=== Given records ===
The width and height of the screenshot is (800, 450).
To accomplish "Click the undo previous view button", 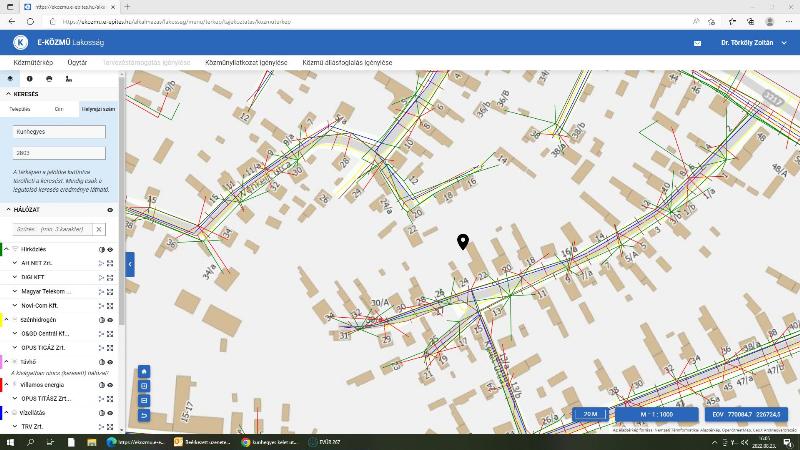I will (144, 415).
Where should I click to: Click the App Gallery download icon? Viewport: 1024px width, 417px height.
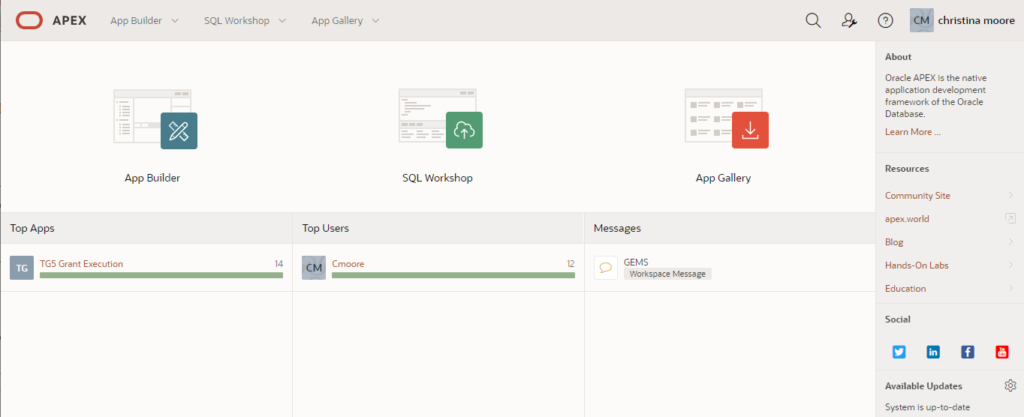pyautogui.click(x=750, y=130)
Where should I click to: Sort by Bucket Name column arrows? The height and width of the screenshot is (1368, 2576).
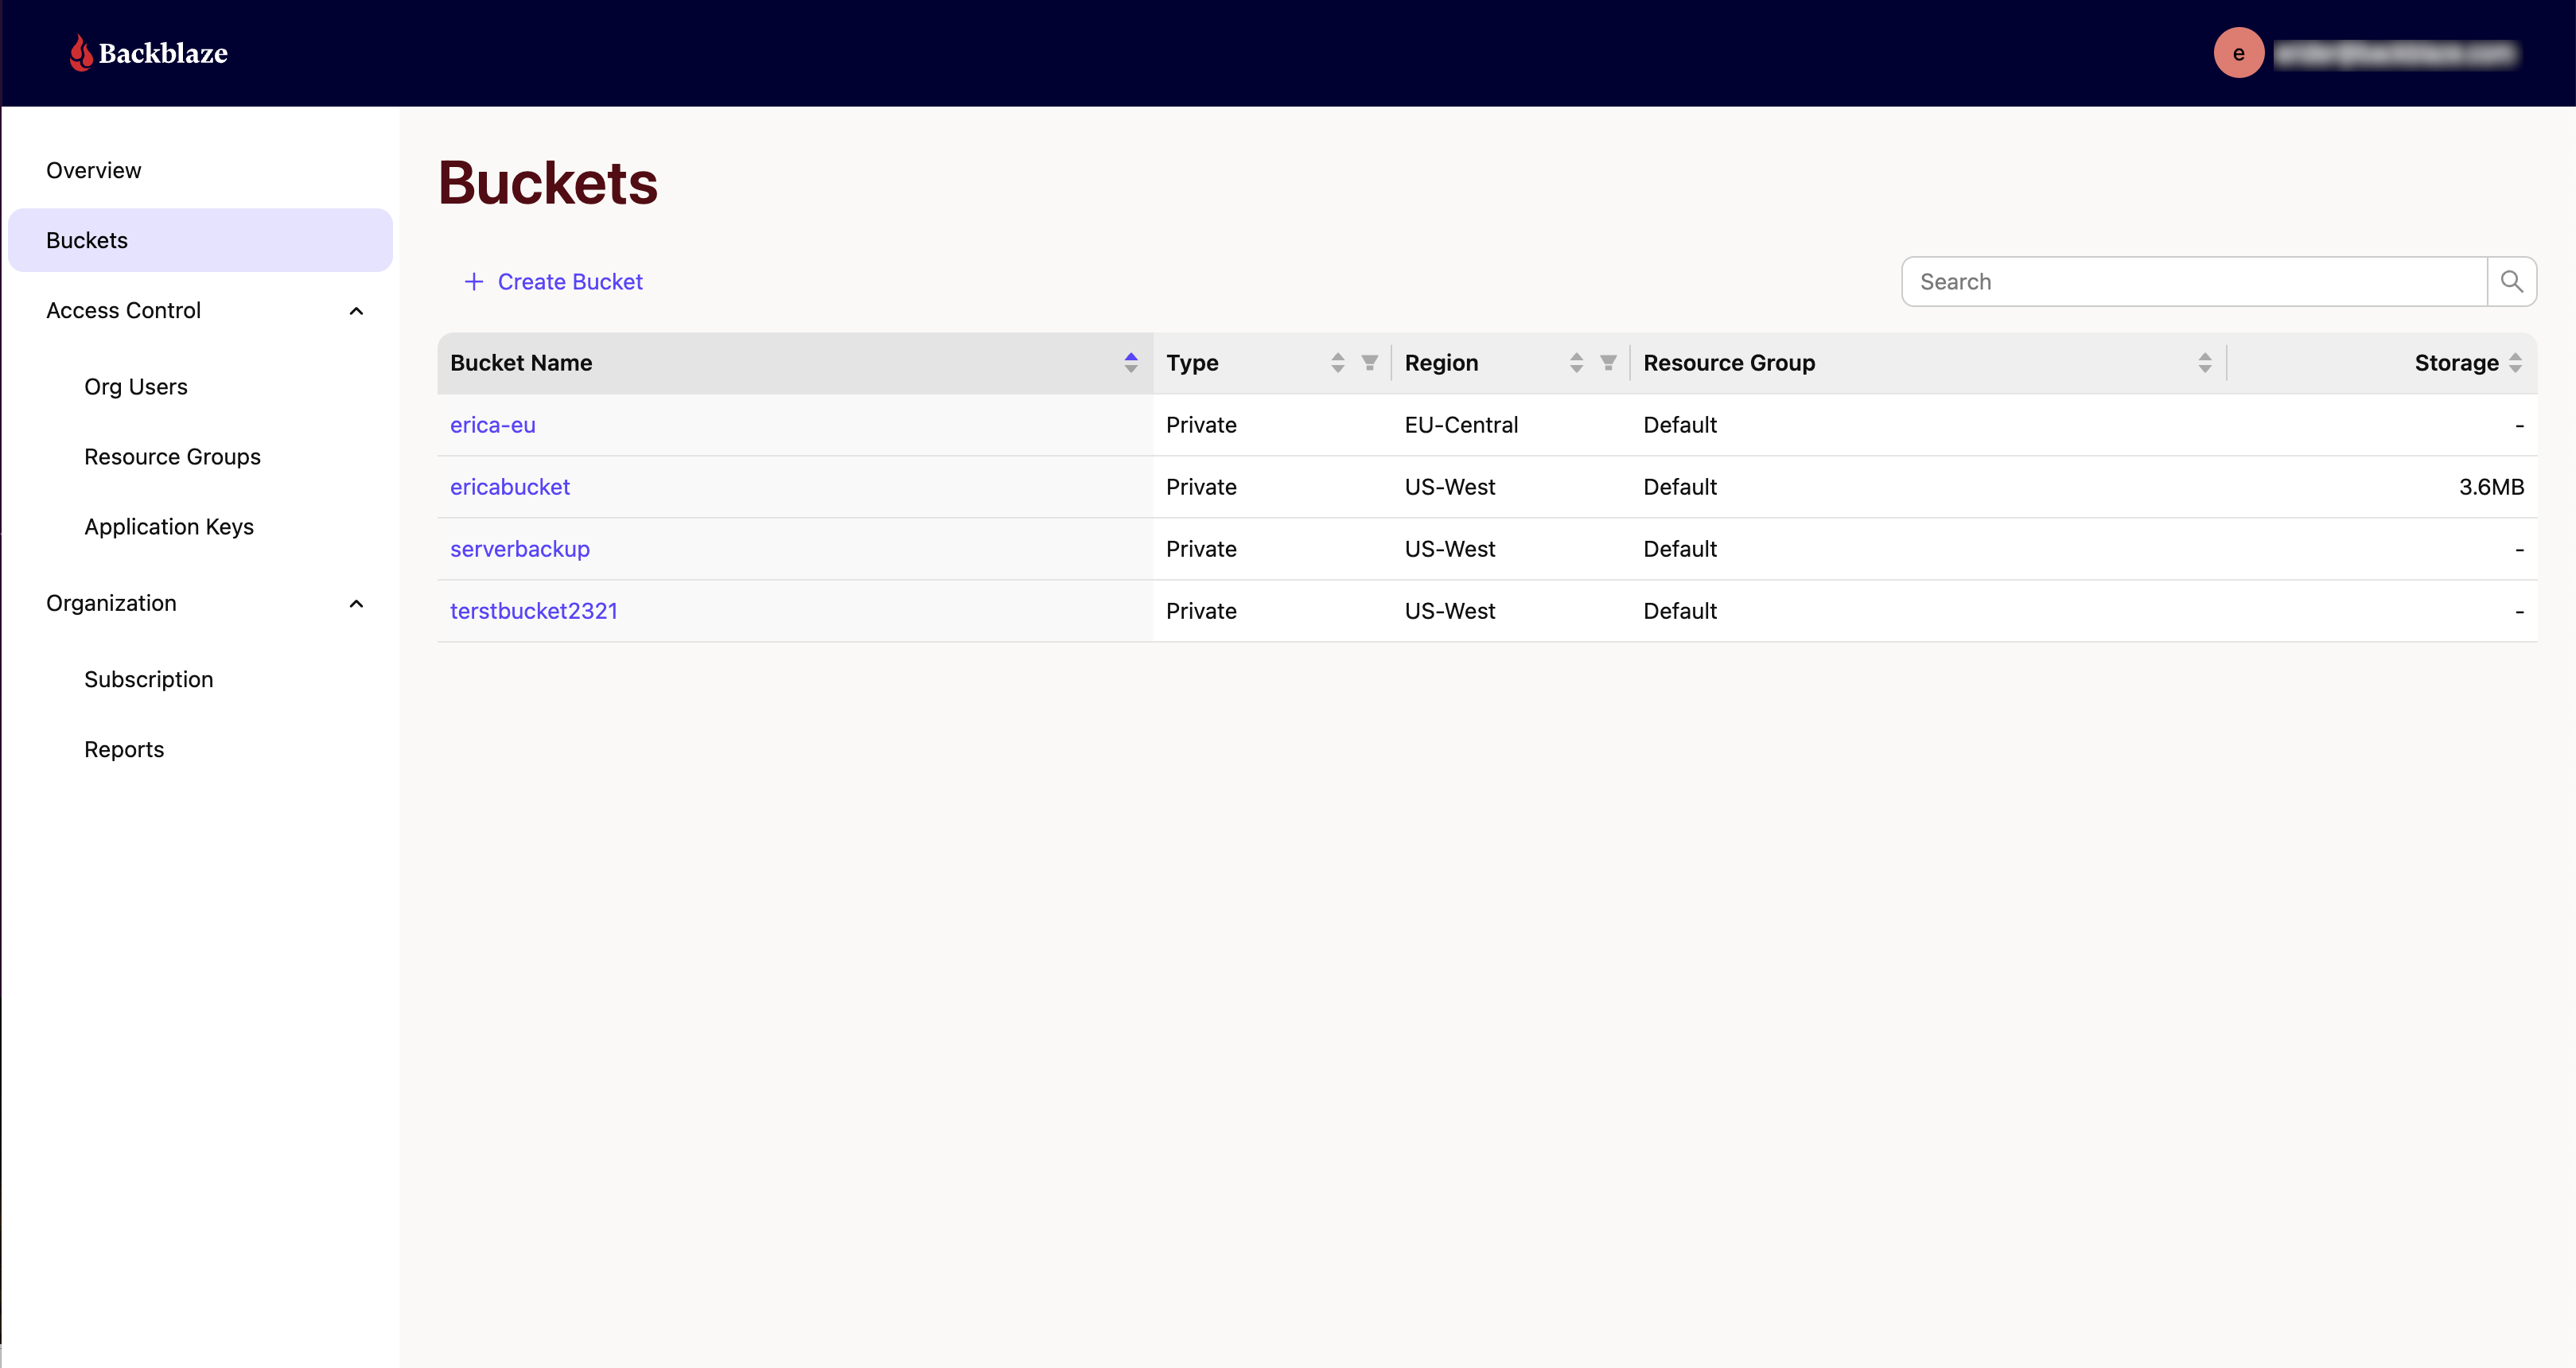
===
* The exercise: Copy the entries from the line containing "Where should I click to: Click" through the end of the entries, both ends included, substituting "install icon" for "download icon" and changing nothing else. Omit the pictures.

* Response:
Where should I click to: Click the App Gallery install icon? Viewport: 1024px width, 417px height.
pyautogui.click(x=750, y=130)
Where should I click to: Sort by Bucket Name column arrows? The height and width of the screenshot is (1368, 2576).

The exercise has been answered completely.